As a happily married man, my days of trying to pick up a stranger are long past, but out there in the Bluff City, the dance of seduction goes on every night. Boys and girls are looking for love in all the Memphis places and using every weapon at their disposal — including some reeeeally bad pickup lines. On a recent fact-finding mission to several Memphis bars, a few us collected an anthropological sampling from customers and various bartenders. Some folks claimed that humorous lines work best. Others suggested the direct approach. And some people just say really weird stuff. Use at your own risk.
“I think I could fall madly in bed with you.”
“I wonder what our children will look like.””What do you like for breakfast?””Are you going to talk to me or do I have to lie to my diary?””Hi, I’m horny.””You’re on my list of things to do tonight.”
“Do you think our relationship would be just about the great sex, or would it have some depth to it?”
“What time do you get off? [said to a waitress/waiter] Can I watch?”
“So tell me about yourself — your dreams, your hopes, your phone number.”
“Do you believe in love at first sight, or should I walk by again?”
“Hi. Are you cute?”
“You know, I can sense that you’re a wonderful lover and it intimidates me a little.”
“I’m fighting the urge to make you the happiest man on earth tonight.”

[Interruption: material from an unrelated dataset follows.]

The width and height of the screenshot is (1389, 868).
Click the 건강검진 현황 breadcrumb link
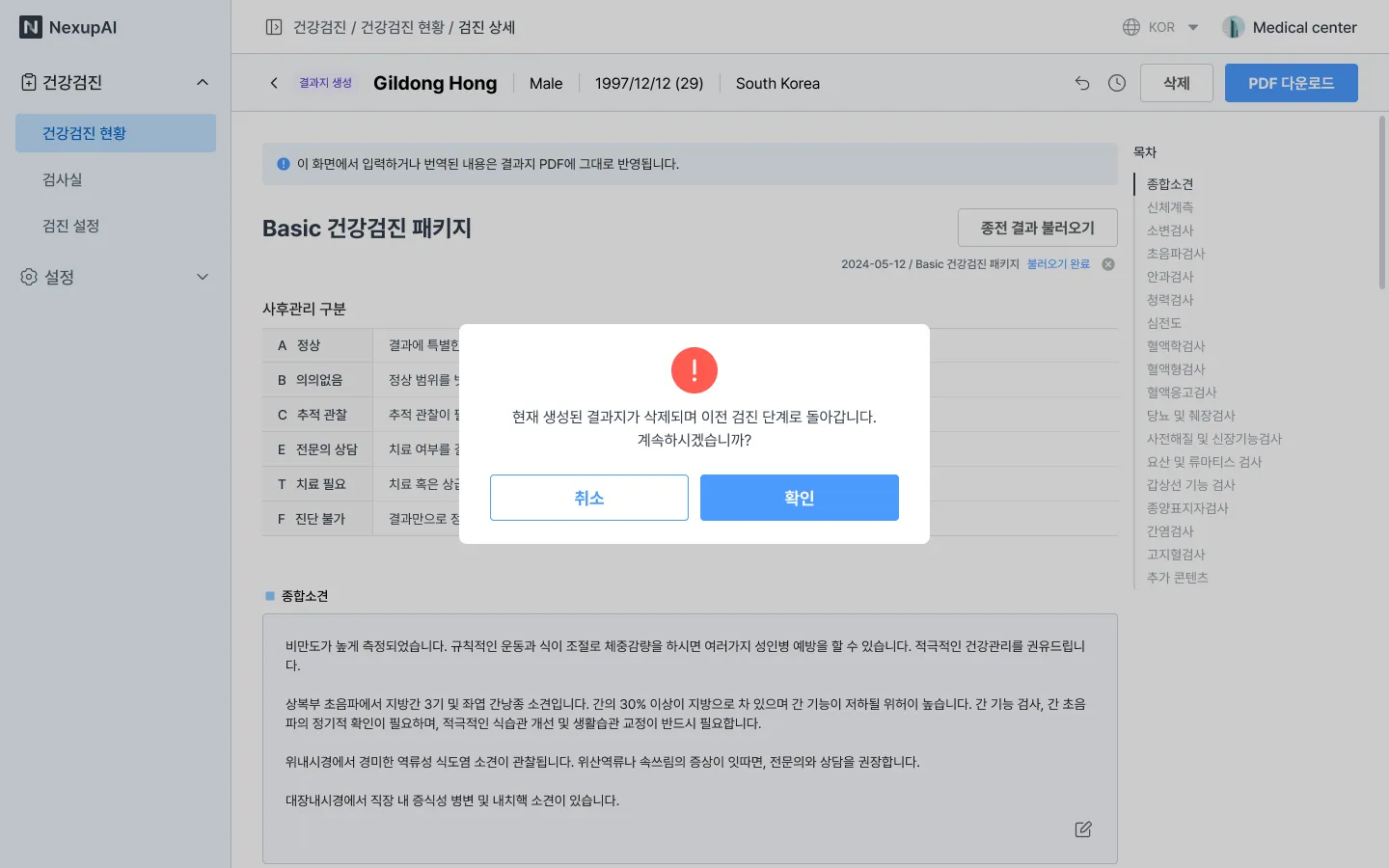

“If I were to ask you for sex, would your answer be the same as the answer to this question?” (I can’t figure out how this one works both ways, but it does.)
As you walk by, turn around and say: “Excuse me, did you just touch my ass? No? Damn!”
“Yep, I have big feet.”
“I want you to have my children. [wait a beat] They’re out in the car. Wanna see ’em?”
“I can make you feel like I’ve never had sex before.” (The guy who told me this one swears it’s actually worked.)
“Are you from Tennessee? Because you’re the only 10 I see!” (Perhaps the all-time lamest pickup line.)”So you’re a girl, huh?”
“I’ve had quite a bit to drink, and you’re beginning to look pretty good.”
“You remind me of a parking ticket. You got fine written all over you.”
“Hi. Buy you a car?”
“When God made you, girl, he was just showing off.”
“Excuse me, do you live around here often?”
“Wanna see a trick I learned in prison?”
“So, um, do you like turtles?”
“Bond. James Bond.”
“Well, here I am. What were your other two wishes?”